[Opening Provided records section]
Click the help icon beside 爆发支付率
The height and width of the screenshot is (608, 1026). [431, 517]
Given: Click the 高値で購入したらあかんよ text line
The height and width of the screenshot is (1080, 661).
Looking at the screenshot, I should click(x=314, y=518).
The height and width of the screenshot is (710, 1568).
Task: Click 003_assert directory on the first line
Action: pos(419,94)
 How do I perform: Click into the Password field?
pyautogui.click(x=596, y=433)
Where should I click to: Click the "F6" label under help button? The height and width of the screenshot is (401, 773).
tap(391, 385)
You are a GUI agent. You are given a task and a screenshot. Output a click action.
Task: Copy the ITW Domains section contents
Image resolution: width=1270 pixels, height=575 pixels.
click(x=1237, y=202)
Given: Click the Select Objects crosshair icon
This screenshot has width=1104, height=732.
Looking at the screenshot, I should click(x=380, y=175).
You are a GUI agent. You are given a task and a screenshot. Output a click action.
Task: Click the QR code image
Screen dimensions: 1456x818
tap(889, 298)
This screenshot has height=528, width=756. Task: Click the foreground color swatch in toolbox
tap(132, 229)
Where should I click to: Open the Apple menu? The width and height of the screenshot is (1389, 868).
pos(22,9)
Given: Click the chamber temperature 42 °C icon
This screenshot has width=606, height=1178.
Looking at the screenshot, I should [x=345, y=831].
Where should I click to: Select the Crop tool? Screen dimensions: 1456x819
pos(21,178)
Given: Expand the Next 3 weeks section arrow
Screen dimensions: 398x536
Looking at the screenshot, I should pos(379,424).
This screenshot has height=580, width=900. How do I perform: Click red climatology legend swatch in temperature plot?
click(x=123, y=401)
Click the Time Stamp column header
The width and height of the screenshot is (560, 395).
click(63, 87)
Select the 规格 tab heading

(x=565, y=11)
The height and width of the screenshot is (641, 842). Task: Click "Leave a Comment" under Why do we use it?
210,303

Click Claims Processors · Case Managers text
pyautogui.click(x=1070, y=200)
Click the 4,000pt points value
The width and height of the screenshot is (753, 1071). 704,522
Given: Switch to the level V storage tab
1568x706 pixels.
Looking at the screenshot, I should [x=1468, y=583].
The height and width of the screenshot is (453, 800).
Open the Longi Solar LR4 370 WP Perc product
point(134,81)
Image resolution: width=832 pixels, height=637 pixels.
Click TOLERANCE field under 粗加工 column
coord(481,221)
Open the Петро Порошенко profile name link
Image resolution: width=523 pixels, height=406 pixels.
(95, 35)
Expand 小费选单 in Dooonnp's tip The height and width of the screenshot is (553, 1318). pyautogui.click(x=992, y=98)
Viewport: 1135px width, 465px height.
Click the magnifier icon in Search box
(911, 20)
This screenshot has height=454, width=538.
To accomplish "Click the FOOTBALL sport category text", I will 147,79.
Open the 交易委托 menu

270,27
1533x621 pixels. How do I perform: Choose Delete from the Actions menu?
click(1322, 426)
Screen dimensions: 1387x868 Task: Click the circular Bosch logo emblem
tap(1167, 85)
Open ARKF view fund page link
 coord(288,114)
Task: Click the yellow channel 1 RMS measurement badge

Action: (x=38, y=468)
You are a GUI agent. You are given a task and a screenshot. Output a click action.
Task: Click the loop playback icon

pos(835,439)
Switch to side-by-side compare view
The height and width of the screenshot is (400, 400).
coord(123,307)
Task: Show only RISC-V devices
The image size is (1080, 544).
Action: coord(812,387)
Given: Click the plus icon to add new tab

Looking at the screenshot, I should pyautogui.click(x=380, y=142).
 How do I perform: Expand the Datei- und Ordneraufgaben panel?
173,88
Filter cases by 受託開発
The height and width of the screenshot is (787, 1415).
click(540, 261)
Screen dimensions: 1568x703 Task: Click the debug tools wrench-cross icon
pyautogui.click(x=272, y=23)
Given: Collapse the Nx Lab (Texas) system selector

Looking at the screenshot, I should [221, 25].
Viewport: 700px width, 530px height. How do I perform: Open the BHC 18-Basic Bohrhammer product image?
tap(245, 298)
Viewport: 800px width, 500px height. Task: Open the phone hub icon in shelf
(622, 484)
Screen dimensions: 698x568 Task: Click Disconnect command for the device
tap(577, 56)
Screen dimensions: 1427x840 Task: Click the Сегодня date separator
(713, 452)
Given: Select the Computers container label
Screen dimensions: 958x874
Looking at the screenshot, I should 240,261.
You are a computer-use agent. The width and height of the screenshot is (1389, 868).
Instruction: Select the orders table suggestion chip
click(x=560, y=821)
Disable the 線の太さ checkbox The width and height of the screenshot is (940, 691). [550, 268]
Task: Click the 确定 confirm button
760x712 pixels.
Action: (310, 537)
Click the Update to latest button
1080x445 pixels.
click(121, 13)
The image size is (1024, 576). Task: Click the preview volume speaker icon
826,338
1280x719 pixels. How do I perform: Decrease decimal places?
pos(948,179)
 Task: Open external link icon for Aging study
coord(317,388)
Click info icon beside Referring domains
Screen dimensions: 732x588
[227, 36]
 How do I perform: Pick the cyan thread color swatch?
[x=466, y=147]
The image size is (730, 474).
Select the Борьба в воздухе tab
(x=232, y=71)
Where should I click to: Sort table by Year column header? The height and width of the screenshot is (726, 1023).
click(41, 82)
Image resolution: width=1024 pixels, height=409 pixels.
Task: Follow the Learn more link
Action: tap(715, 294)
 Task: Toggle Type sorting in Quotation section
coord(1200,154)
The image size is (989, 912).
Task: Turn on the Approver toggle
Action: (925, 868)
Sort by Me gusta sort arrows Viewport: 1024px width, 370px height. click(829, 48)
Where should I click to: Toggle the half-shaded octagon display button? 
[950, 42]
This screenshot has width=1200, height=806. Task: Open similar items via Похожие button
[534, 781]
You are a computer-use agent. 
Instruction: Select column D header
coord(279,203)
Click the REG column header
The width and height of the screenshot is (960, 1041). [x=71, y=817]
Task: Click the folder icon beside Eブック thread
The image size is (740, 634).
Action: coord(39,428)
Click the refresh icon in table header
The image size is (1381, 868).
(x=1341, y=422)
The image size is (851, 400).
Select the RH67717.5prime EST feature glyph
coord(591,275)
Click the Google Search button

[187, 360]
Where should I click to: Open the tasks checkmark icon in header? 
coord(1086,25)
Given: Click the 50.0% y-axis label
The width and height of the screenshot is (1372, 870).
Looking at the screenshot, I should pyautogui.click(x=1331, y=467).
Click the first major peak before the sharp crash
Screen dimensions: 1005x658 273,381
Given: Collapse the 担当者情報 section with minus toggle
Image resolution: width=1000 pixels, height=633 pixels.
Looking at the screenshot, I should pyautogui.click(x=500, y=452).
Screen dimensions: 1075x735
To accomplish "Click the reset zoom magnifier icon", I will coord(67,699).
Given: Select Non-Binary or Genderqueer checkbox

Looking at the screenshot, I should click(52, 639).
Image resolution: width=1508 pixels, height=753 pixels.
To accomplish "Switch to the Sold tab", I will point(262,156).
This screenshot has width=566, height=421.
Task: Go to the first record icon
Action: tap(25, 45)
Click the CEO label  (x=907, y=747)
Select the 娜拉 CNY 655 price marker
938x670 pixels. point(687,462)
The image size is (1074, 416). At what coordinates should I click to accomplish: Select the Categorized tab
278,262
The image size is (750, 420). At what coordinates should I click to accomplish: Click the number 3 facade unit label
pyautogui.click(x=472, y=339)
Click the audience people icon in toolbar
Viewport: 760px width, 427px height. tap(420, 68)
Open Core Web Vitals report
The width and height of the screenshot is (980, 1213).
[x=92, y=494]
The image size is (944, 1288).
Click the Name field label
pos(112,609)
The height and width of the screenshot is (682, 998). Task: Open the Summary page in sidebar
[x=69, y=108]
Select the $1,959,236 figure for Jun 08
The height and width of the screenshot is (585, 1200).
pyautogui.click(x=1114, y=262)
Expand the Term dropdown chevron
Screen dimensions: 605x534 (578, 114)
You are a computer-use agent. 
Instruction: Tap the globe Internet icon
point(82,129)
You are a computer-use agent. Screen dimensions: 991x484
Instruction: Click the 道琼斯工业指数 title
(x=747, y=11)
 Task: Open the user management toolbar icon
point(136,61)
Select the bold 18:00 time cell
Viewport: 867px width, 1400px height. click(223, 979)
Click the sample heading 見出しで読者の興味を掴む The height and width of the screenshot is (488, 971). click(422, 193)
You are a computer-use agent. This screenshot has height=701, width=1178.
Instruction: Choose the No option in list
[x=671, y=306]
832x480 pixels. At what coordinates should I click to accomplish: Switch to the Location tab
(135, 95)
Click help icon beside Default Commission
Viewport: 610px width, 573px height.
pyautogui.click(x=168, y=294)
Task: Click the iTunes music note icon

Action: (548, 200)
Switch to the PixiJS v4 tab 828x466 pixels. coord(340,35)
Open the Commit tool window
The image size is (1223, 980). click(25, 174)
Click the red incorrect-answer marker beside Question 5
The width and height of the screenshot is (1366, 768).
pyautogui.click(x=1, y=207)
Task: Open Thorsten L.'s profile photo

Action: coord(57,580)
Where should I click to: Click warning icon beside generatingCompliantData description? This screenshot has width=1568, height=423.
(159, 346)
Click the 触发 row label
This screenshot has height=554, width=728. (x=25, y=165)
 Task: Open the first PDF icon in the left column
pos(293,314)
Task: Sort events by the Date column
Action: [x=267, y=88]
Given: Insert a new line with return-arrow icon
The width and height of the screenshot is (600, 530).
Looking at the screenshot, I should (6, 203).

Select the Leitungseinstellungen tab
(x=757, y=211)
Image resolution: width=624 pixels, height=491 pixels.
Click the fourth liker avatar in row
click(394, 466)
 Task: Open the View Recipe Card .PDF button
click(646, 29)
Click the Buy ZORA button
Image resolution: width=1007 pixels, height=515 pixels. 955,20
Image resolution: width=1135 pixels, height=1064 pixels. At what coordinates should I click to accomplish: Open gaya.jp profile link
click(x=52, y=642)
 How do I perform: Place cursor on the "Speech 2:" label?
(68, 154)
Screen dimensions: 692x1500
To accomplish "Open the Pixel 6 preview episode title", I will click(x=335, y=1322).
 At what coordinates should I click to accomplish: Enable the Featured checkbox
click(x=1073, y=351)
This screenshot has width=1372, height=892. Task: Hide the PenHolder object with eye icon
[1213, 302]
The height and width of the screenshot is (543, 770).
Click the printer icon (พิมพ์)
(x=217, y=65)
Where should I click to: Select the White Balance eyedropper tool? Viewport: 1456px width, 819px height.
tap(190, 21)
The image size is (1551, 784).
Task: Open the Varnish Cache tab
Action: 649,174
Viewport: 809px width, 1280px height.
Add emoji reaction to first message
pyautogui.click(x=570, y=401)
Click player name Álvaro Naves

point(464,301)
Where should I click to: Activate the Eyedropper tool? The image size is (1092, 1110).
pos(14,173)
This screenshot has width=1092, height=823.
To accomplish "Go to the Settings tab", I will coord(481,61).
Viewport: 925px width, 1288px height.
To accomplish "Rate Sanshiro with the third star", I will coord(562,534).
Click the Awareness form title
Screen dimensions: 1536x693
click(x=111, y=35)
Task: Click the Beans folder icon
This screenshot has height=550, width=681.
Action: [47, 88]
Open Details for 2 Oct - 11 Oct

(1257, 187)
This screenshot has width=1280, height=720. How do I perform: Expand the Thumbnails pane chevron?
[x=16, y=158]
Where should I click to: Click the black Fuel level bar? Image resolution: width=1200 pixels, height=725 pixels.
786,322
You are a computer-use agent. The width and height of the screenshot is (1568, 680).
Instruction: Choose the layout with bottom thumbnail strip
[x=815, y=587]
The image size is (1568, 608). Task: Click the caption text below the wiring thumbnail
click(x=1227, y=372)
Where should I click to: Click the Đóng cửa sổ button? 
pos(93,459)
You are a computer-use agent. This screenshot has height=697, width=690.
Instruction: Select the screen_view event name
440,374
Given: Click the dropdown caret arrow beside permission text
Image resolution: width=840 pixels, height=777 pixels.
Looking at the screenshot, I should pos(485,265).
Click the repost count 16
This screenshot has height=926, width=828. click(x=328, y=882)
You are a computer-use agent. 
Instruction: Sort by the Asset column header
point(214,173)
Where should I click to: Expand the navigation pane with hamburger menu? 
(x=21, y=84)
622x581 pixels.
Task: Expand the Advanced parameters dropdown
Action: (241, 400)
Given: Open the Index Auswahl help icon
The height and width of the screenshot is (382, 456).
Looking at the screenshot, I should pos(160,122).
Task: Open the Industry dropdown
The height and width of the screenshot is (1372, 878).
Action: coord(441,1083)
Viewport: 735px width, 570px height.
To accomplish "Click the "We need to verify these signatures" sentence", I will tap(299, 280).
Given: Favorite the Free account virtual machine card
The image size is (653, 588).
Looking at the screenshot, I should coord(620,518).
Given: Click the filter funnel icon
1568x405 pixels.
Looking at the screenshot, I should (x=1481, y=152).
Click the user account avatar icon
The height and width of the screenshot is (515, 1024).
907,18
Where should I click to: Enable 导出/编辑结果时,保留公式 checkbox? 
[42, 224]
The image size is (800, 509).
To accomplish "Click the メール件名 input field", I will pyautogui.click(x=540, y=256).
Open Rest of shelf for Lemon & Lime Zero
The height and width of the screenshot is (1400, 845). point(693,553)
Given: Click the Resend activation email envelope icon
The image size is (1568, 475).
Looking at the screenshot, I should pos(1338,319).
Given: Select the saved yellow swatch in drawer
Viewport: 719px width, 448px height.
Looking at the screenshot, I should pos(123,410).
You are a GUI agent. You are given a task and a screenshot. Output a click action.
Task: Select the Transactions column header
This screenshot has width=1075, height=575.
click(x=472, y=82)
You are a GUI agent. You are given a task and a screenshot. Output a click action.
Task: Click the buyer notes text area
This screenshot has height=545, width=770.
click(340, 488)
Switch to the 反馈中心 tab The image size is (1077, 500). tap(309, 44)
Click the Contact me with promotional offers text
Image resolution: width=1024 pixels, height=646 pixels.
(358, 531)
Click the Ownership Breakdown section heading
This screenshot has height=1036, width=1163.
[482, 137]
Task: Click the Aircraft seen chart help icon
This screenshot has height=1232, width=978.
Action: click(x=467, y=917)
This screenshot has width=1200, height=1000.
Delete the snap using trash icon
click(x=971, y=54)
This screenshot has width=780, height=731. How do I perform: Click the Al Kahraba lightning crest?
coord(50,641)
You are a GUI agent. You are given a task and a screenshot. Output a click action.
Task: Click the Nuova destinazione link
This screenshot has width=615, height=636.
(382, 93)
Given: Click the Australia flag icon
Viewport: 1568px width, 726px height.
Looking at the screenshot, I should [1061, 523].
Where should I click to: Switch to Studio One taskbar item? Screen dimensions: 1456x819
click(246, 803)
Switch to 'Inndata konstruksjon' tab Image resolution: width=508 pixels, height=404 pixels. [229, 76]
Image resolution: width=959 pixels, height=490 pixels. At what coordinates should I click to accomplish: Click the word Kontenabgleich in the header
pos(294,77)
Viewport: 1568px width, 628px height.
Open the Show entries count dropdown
[Closing Provided records section]
In the records above, return precisely the line containing "Switch to 'Inndata" and each line that comes after it, up to the final one.

Switch to 'Inndata konstruksjon' tab Image resolution: width=508 pixels, height=404 pixels. [229, 76]
Image resolution: width=959 pixels, height=490 pixels. At what coordinates should I click to accomplish: Click the word Kontenabgleich in the header
pos(294,77)
Viewport: 1568px width, 628px height.
Open the Show entries count dropdown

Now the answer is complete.